Background The majority of lung cancers are smoking-related, with environmental and genetical factors contributing. The interplay between environmental and genetical contributions in non-smoking-related lung cancers is less clear.

Methods We analysed a population-based computerised genealogy resource linked to a state-wide cancer registry of lung cancer cases (n=5544) for evidence of a genetical contribution to lung cancer predisposition in smoking (n=1747) and non-smoking cases (n=784). Statistical methods were used to test for significant excess relatedness of cases and estimate relative risk (RR) in close and distant relatives of lung cancer cases.
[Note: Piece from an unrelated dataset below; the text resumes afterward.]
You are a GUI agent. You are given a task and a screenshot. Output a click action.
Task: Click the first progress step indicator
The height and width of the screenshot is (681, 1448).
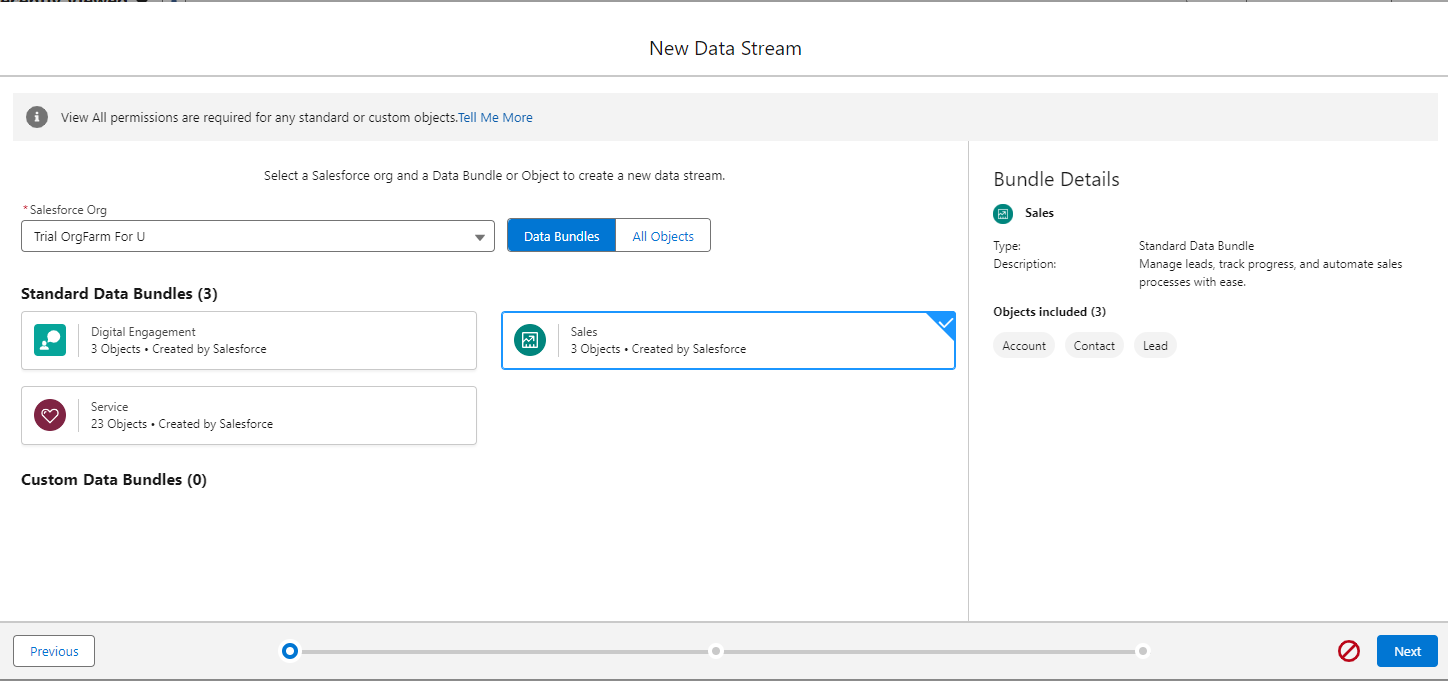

Results Significant excess relatedness was observed for all lung cancer cases (p<0.001) and for the subsets of smoking-related (p<0.001) and non-smoking-related (p<0.001) cases when all pairwise relationships were considered. Only the non-smoking-related subset of cases showed significant excess relatedness when close relationships were ignored (p=0.020). First-degree, second-degree, and fourth-degree relatives of non-smoking-related lung cancer cases had significantly elevated RR. An even higher elevated RR was observed for first-degree, second-degree, third-degree and fourth-degree relatives of smoking-related lung cancer cases.

Conclusions Non-smoking-related lung cancer cases show significant excess relatedness for close and distant relationships, providing strong evidence for a genetical contribution as well as an environmental contribution. Significant excess relatedness for only close family relationships in all lung cancer cases and in only smoking-related lung cancer cases implies environmental contribution. Additionally, the highest RR for lung cancer was observed in the relatives of smoking-related lung cancer, suggesting predisposition gene carriers who smoke are at highest risk for lung cancer. Screening and gene identification should focus on high-risk pedigrees.